Melanoma - Treatment Options - Montefiore Medical Center

There are several treatment options for melanoma, all of which are dependent on your stage of diagnosis. Surgery is the mainstay of therapy, especially for early stage melanoma. We also offer other advanced therapies that may be better suited to the patient's needs. We discuss all treatment options with you and develop the most effective course of action to manage your disease and achieve the best possible outcome.

Localized melanoma

Treatment of primary melanoma that is localized is surgery. Wide excision is a procedure where the doctor surgically removes the tumor and some normal skin around the tumor to ensure that all cancer cells have been taken out.

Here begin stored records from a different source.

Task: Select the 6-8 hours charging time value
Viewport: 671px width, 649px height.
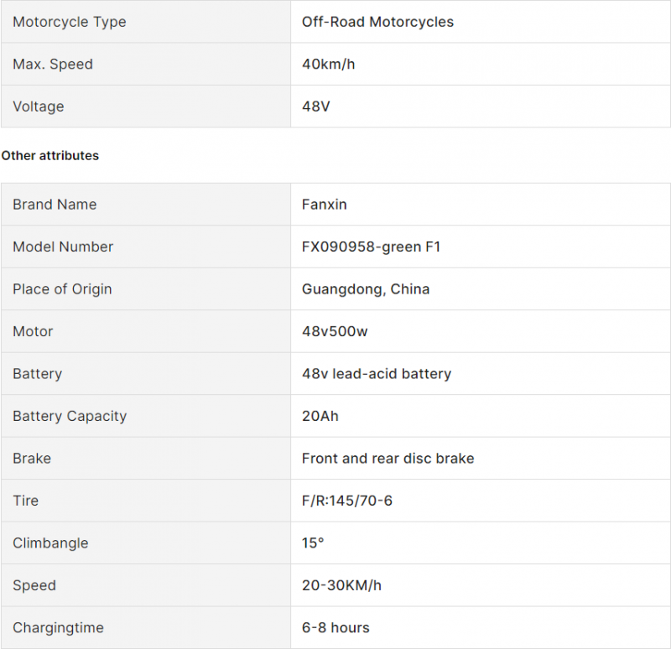Action: tap(336, 627)
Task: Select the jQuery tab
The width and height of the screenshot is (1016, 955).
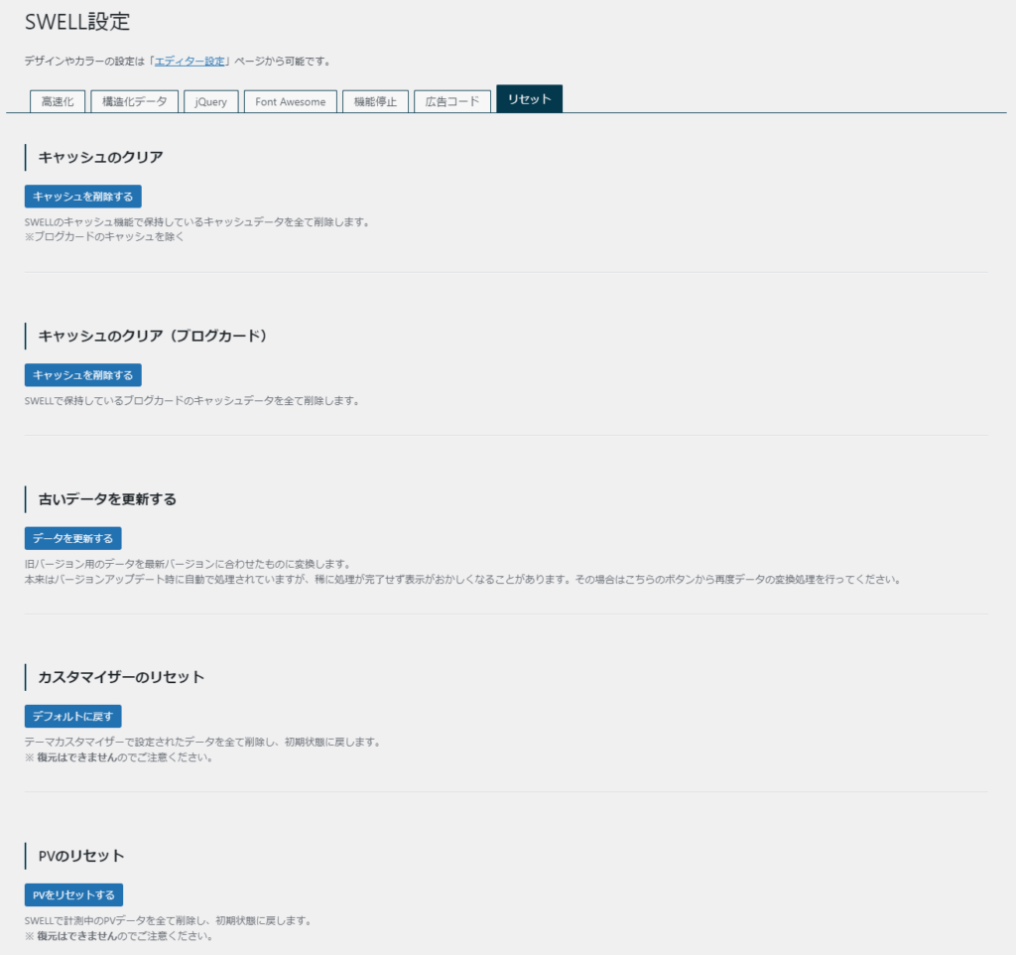Action: [210, 100]
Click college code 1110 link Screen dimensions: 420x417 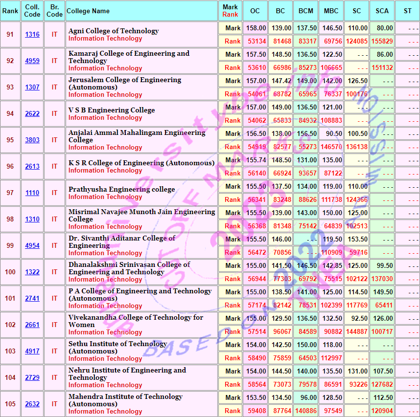[x=32, y=193]
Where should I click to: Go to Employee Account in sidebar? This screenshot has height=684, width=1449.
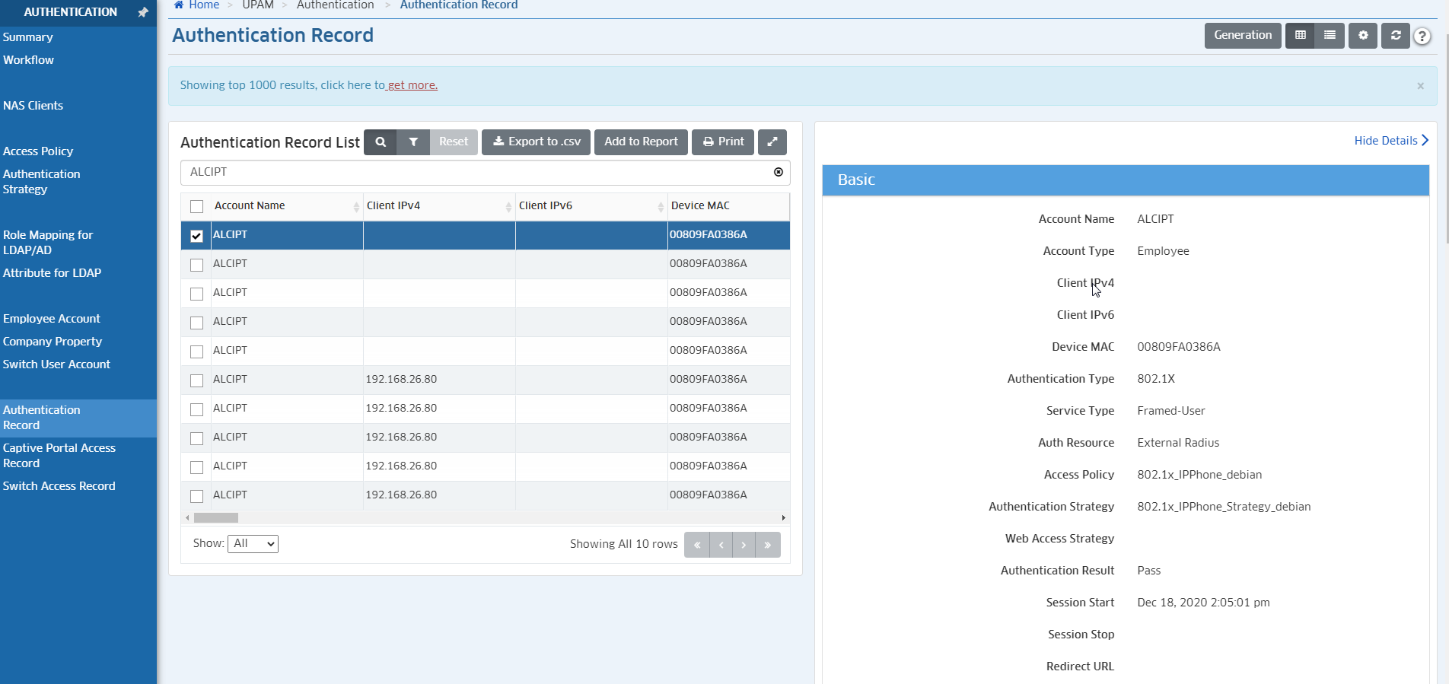pos(52,319)
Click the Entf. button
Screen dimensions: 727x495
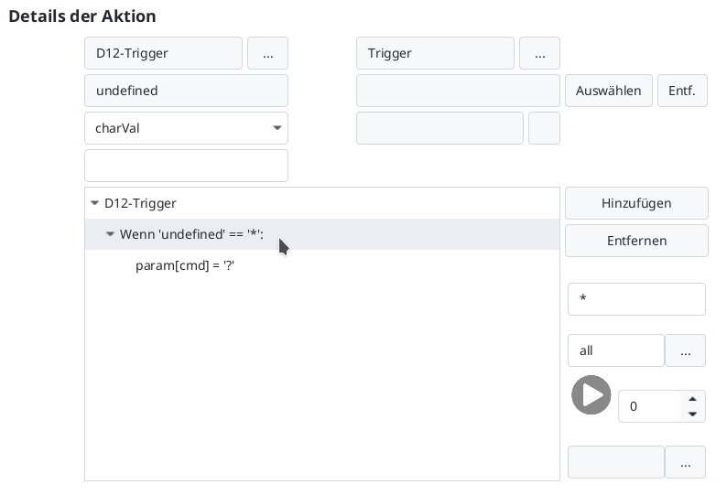pyautogui.click(x=682, y=91)
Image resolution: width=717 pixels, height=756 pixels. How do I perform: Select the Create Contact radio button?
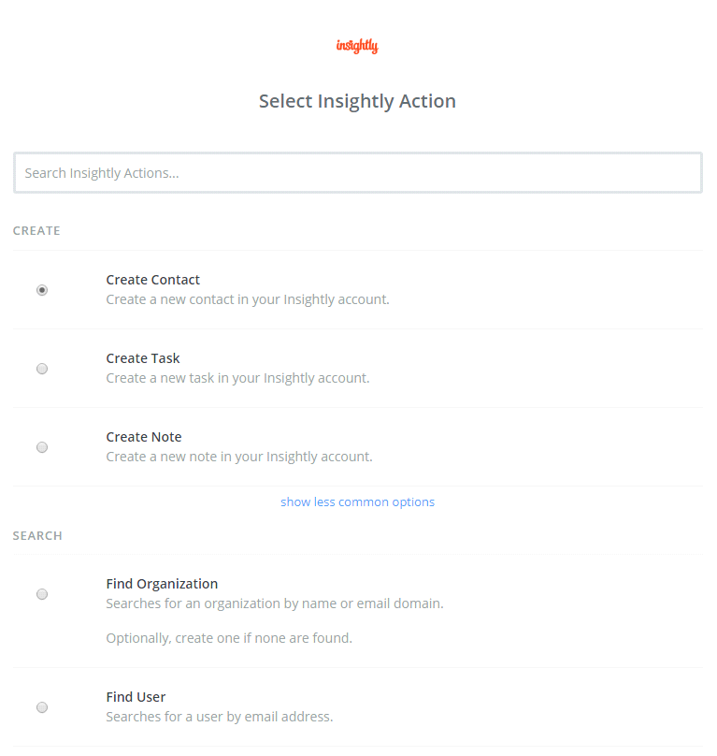pyautogui.click(x=42, y=290)
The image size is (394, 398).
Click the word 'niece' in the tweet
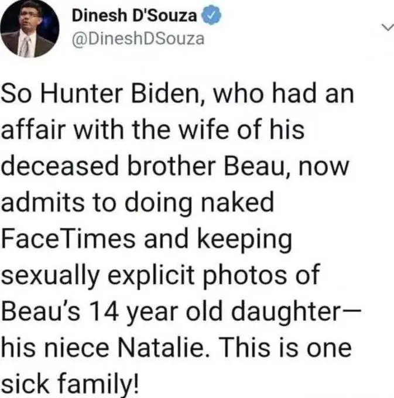(74, 348)
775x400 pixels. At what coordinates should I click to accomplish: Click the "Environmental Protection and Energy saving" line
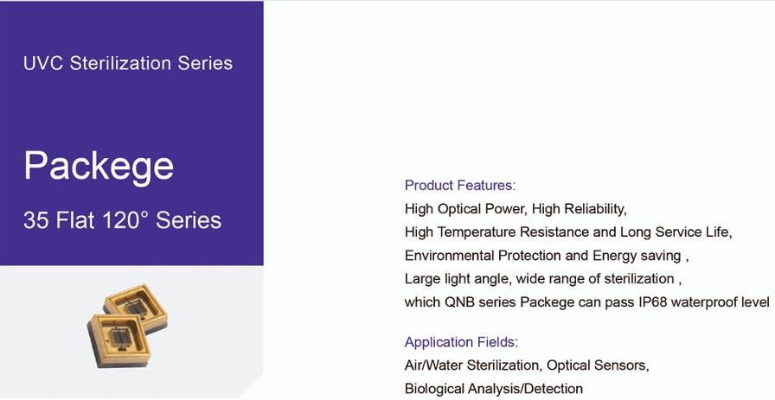pyautogui.click(x=545, y=256)
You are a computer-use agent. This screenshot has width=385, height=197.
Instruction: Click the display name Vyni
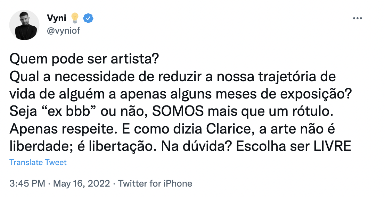click(x=56, y=18)
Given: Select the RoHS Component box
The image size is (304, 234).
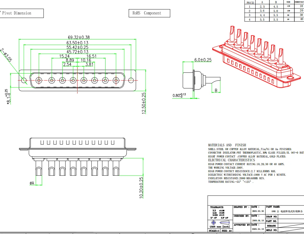Looking at the screenshot, I should [149, 13].
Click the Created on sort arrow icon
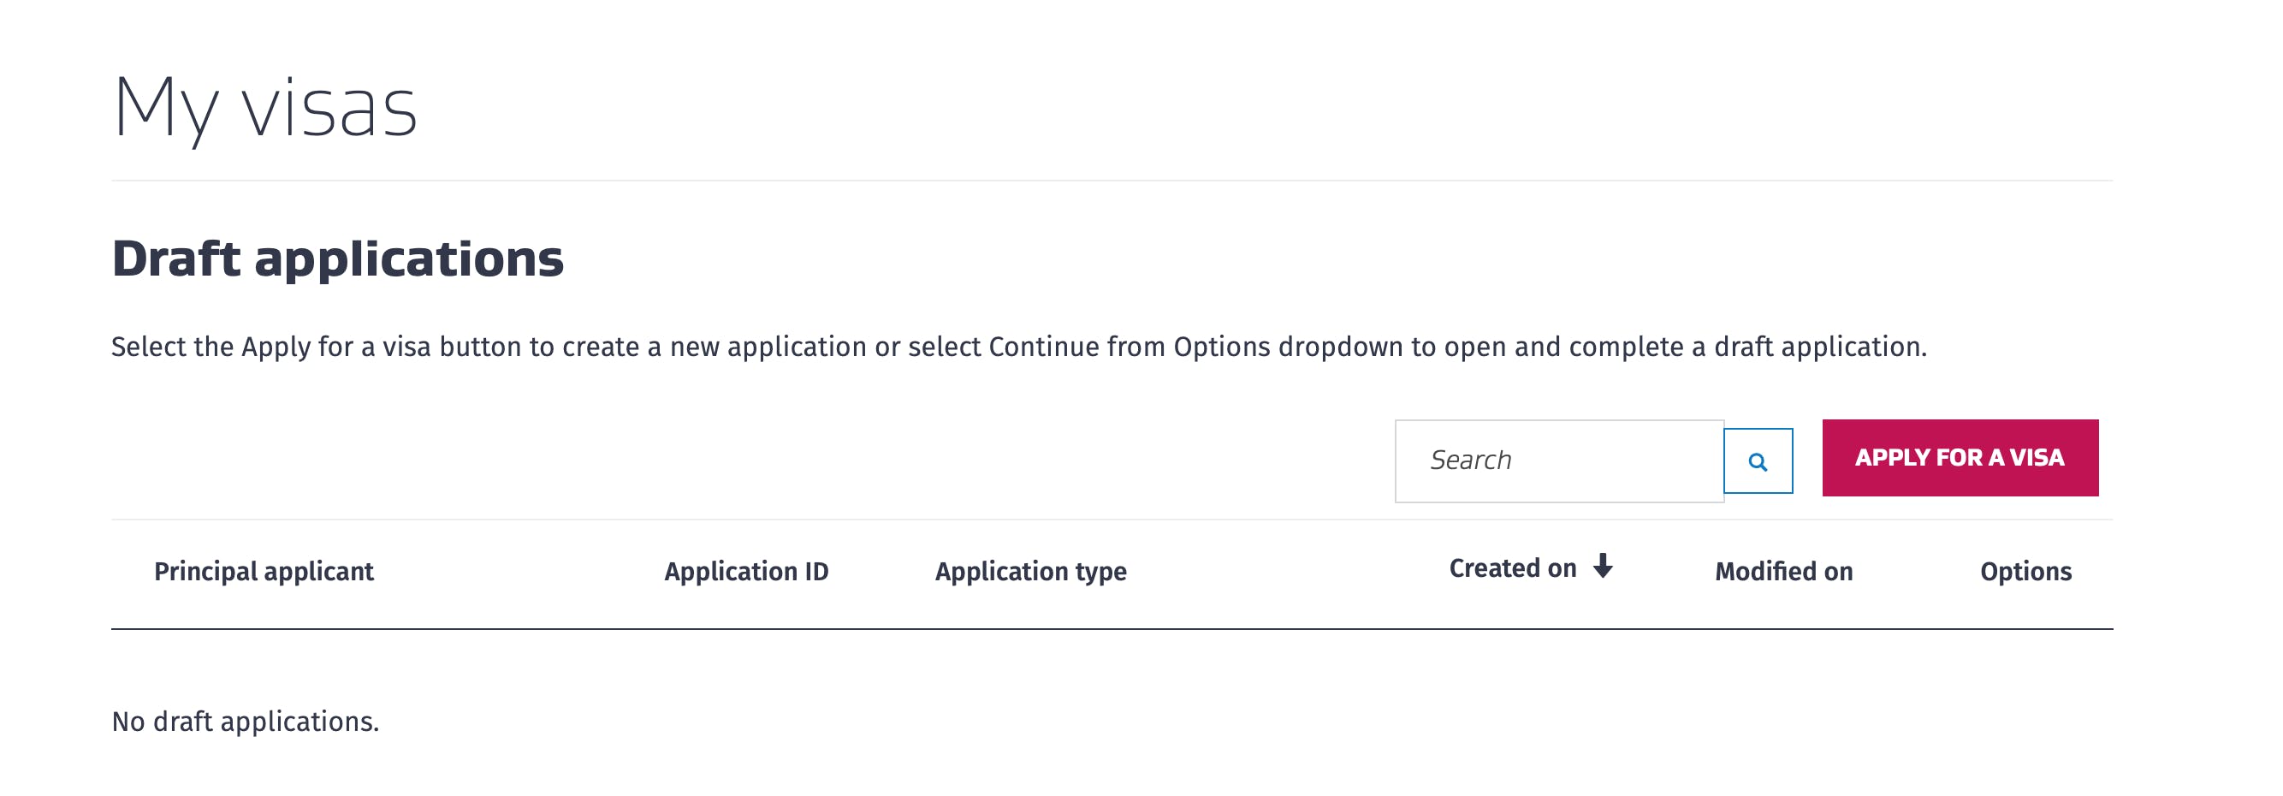This screenshot has width=2283, height=796. [1602, 566]
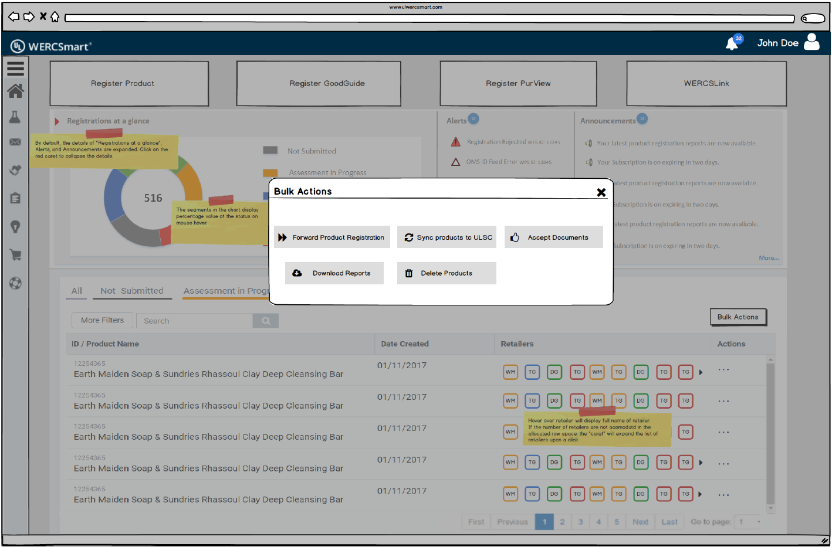Click the Delete Products button
The image size is (832, 547).
[446, 273]

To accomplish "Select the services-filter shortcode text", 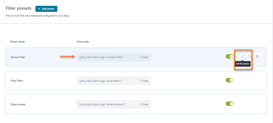I will pos(101,57).
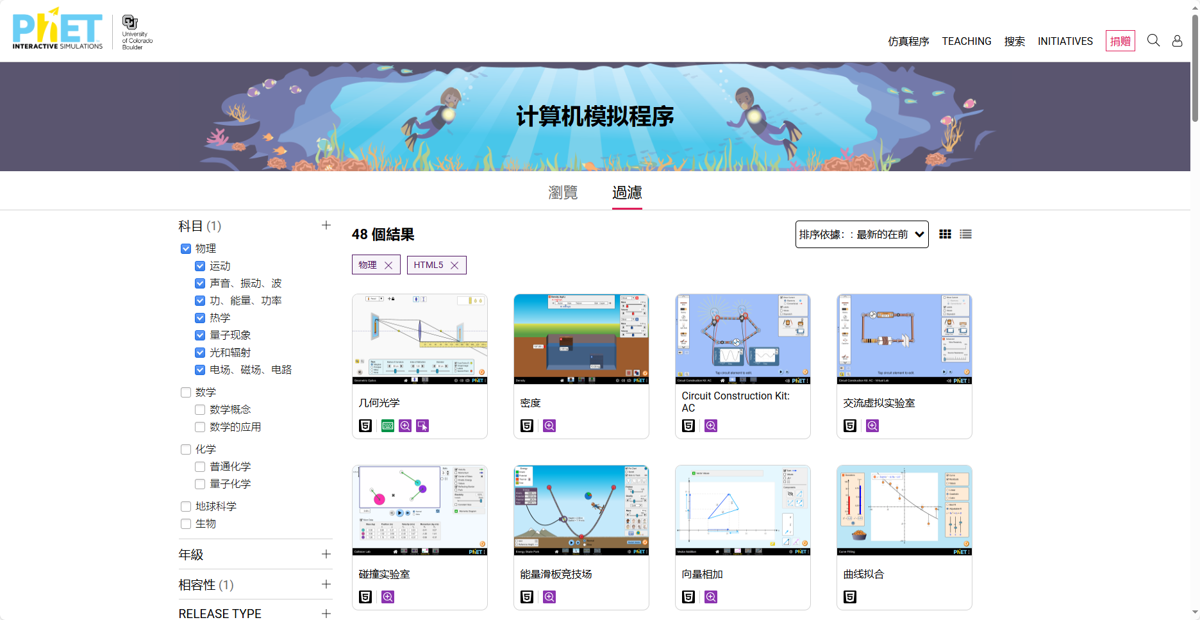Switch to list view layout

pos(965,235)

Sentinel Lymph Node Biopsy

If you have been diagnosed with melanoma, your doctor's team will do tests to find out if the melanoma has spread to lymph nodes near the tumor. When you have melanoma, cancer cells can break away from a tumor, enter the lymph fluid, and gather in the nearby lymph nodes. Sentinel lymph node is the first lymph node to receive cancer cells from the tumor. Sentinel Lymph Node Biopsy (SLNB) is a minimally invasive procedure developed to identify patients with nodal metastases (cancer cells have spread to the lymph node) and who could be candidates for complete lymph node dissection (CLND) where more extensive removal of lymph nodes is performed. A doctor injects a radioactive substance directly adjacent to the melanoma or biopsy scar and in addition, a blue die is also injected near the tumor or the biopsy scar. The dye travels along the lymph channels to the first lymph node, called the sentinel lymph node. This node is removed and microscopic exam is performed to determine whether cancer cells are present. If none are found, it is unlikely that the cancer has spread to other lymph nodes. Usually, no further treatment is needed. If cancer is present, the surgeon may need to remove additional lymph nodes.

Recurrent melanoma

For a local recurrence after adequate prior wide excision and in the absence of extraregional disease, surgery to remove the tumor is recommended. Approximately half of newly diagnosed cases of melanoma are isolated to the upper or lower limbs, and in up to 10% of these cases recurrence takes place in the same limb where the primary diagnosis was made. For patients with recurrent melanoma that is confined to a limb and cannot be cured by surgical means, a procedure called Isolated Limb Perfusion (ILP) can be offered. ILP provides an alternative to an amputation. This method allows for large doses of chemotherapy to be delivered to limb only, leaving the rest of the body unaffected. Montefiore is among a select group of medical centers nationwide to offer ILP and Isolated Limb Infusion (ILI), a simplified, minimally invasive procedure offered for poor surgical candidates as an alternative to ILP.

Metastatic melanoma

Metastatic melanoma is associated with a poor prognosis. Among the melanoma treatment options at Montefiore are traditional chemotherapy as well as FDA-approved immunotherapies such as ipilimumab and Interleukin-2 (IL-2), which have been shown to improve survival in some patients, radiation therapy, clinical trials. B-RAF inhibitors, which are linked to suppressing the activity of tumors, are available to patients through research protocols.